OEDocking 3.0.0

April 2012

Changes

The OEDocking 3.0.0 release is the first release of the OEDocking package, which is an upgrade of the previous FRED release packages. The OEDocking package includes FRED along with a suite of new docking tools.

As part of this OEDocking release the interface to FRED has been streamlined. Several functions of FRED have been split out into separate programs that are now part of the OEDocking suite, and several older features that have not proved to improve docking results (or in the worst case degrade docking results relative to the defaults) have been removed.

The features of FRED 2.2.5 that have been moved to separate utility programs in 3.0.0 are as follows

  • Receptor Creation

    Receptors are now created either with the MakeReceptor GUI or the Pdb2Receptor, ApoPdb2Receptor or ReceptorSetup command-line programs. Existing receptors can now also be edited or modified with the MakeReceptor GUI or ReceptorToolbox command line program. These programs are all included in the OEDocking distribution.

    Relevant flags removed from FRED:

    • -pro
    • -strip_water
    • -bound_ligand
    • -box
    • -addbox
    • -no_inner_contour
  • Hybrid Docking

    Hybrid docking is now available as a separate application, HYBRID, included in the OEDocking distribution.

  • Rescoring of poses

    The feature to rescore existing poses is now available in a separate application, ScorePose, included in the OEDocking distribution.

The features of FRED 2.2.5 removed in 3.0.0 are as follows

  • Alternate Scoring Functions

    FRED now uses the improved Chemgauss4 scoring function. This scoring function has better virtual screening and pose prediction performance than any of the scoring functions available in FRED 2.2.5.

    Relevant flags removed from FRED:

    • -exhaustive_scoring
    • -opt
    • -shapegauss
    • -plp
    • -chemgauss2
    • -chemgauss3
    • -chemscore
    • -oechemscore
    • -screenscore
    • -cgo
    • -cgt
    • -zapbind
    • -consensus
    • -shapegauss_masc
    • -plp_masc
    • -chemgauss2_masc
    • -chemgauss3_masc
    • -chemscore_masc
    • -oechemscore_masc
    • -screenscore_masc
    • -cgo_masc
    • -cgt_masc
    • -zapbind_masc
    • -consensus_masc
    • -assign_ligand_charges
  • MASC

    Multiple Active Site Correction (MASC) was introduced in FRED 2.1 as a method of compensating for the size bias in scoring functions. This size bias arises in many scoring functions where the interaction terms are all favorable interactions, and thus larger molecules score better since they can make more interactions. Chemgauss4 (and Chemgauss3), however, has both favorable interactions (i.e., shape, hydrogen bonding and metal-chelator) and unfavorable interactions (i.e., desolvation and clash), and therefore does not have a significant size bias that necessitates the use of MASC.

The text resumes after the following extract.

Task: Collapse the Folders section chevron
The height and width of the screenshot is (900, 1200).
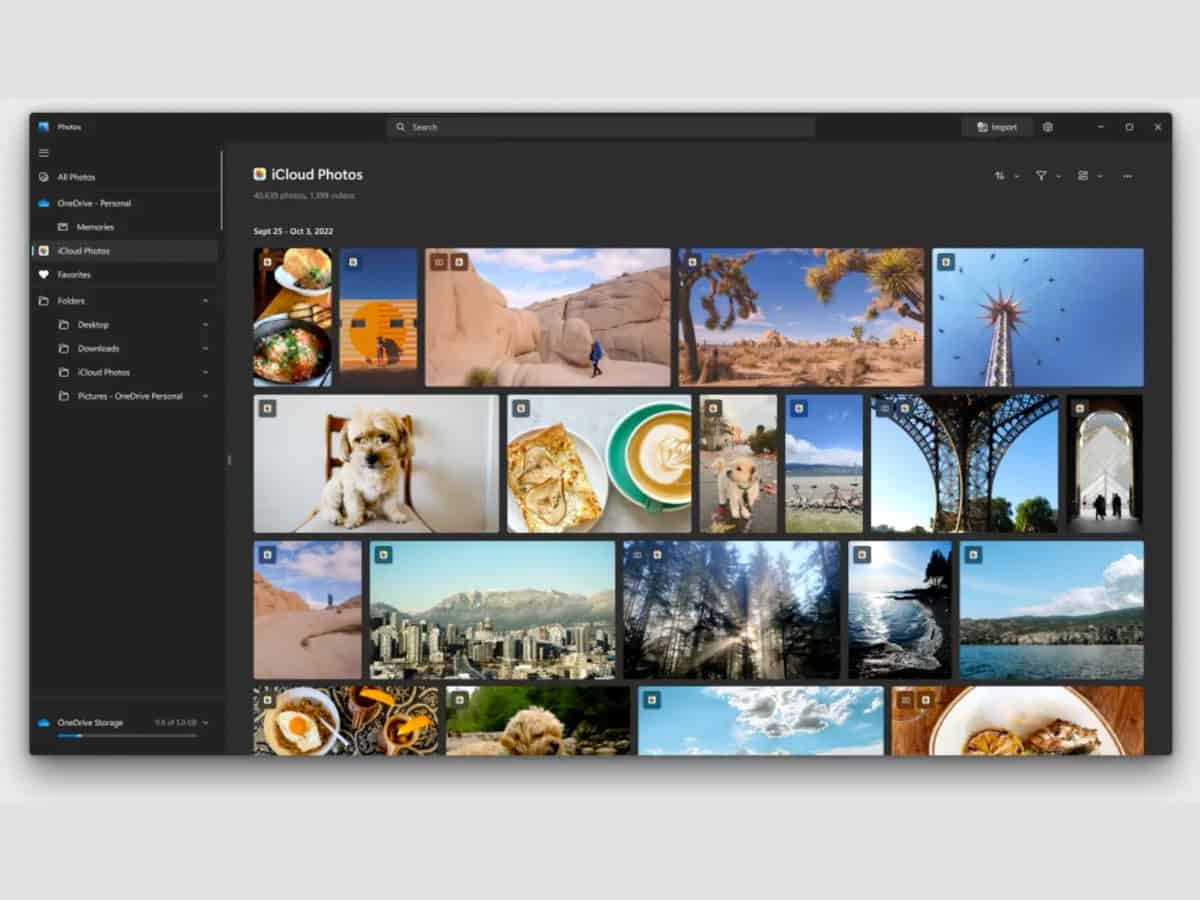Action: coord(205,301)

    Relevant flags removed from FRED:

    • -reference_receptors
    • -no_masc_data
    • -recalculate_masc_data
    • -report_masc_failures
  • Consensus Pose Selection

    FRED 2.2.5 had slightly better pose prediction results when the best docked pose was selected using a consensus of three scoring function (Chemgauss3, Chemscore and PLP) rather than one (Chemgauss3). The new Chemgauss4 scoring function in the 3.0 release is not improved by this feature, and has therefore been removed.

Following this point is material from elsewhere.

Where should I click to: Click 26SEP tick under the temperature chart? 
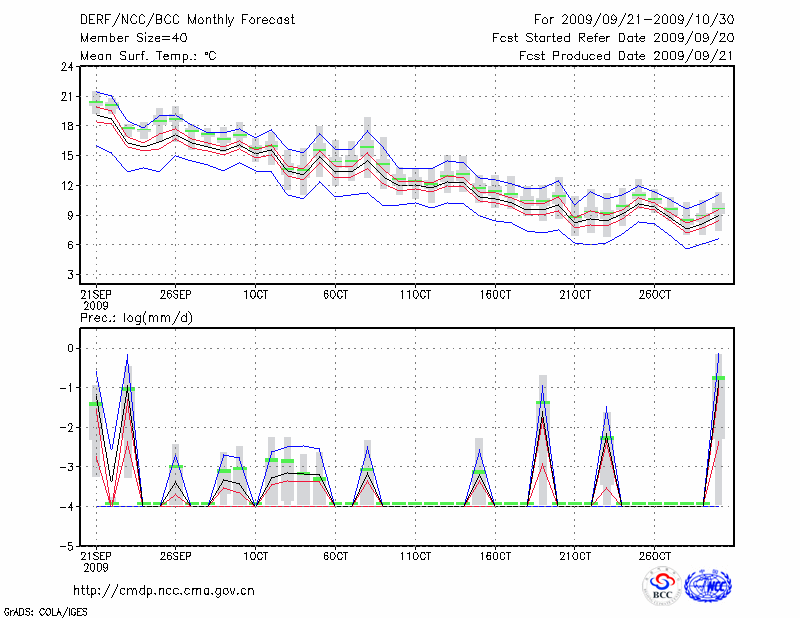coord(175,295)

    Relevant flags removed from FRED:

    • -pose_select_weight_shapegauss
    • -pose_select_weight_plp
    • -pose_select_weight_chemgauss2
    • -pose_select_weight_chemgauss3
    • -pose_select_weight_chemscore
    • -pose_select_weight_oechemscore
    • -pose_select_weight_screenscore
    • -pose_select_weight_cgo
    • -pose_select_weight_cgt
  • MMFF Refinement

    Using this option in FRED 2.2.5 degraded the results for both pose prediction and virtual screening and significant increases the run time.

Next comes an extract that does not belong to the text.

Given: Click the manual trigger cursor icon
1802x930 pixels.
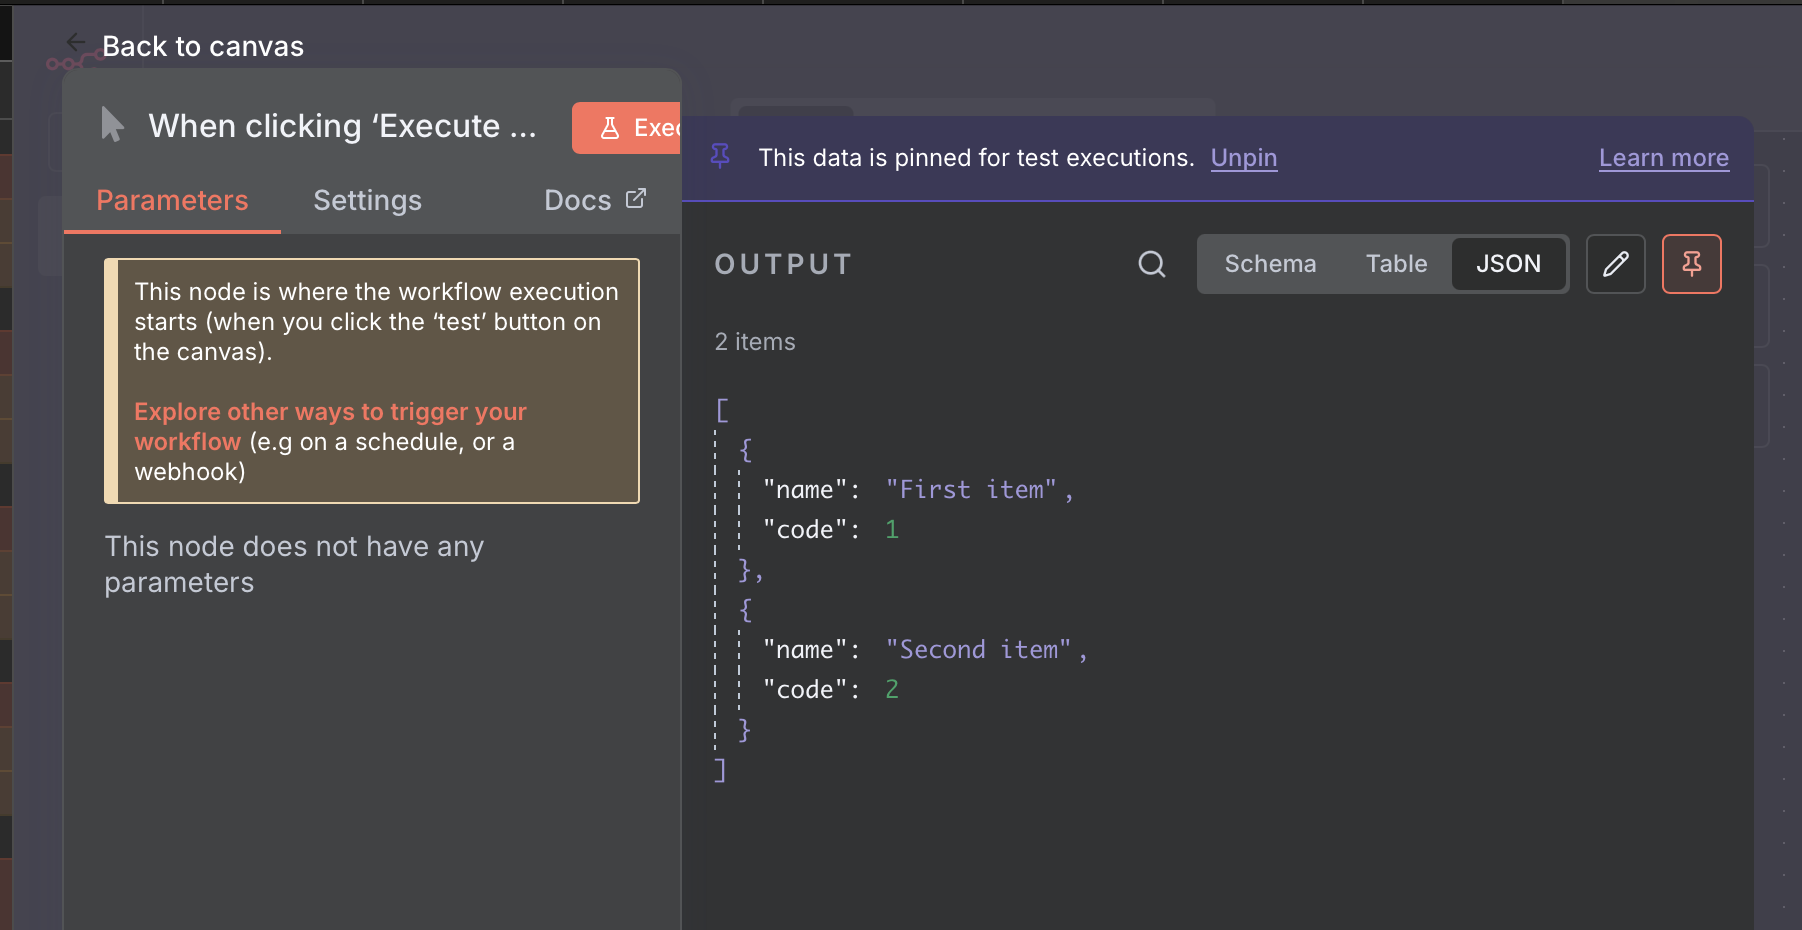Looking at the screenshot, I should (x=112, y=125).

    Relevant flags removed from FRED:

    • -refine

New Features

  • Chemgauss4 scoring

    Improved hydrogen bond detection vs. Chemgauss3. Hydrogen bond network effects are also now accounted for.

  • Hybrid docking

    Dock using ligand and protein structural information simultaneously

  • MPI

    MPI is now supported on all platforms except Windows.

  • Docking Report

    Creates an Adobe PDF docked report for selected docked molecules.

  • Receptor tools

    Streamlines the receptor setup GUI, and also added several command line tools for setting up receptors.

Bug Fixes

  • Fixed a bug where large hitlists (> ~50,000) would result is very slow runtimes.
  • SD tag data on the input ligand is now retained.
  • Added an option to toggle hardware rendering in the make_receptor GUI application to correct Windows driver related 3D graphics issues.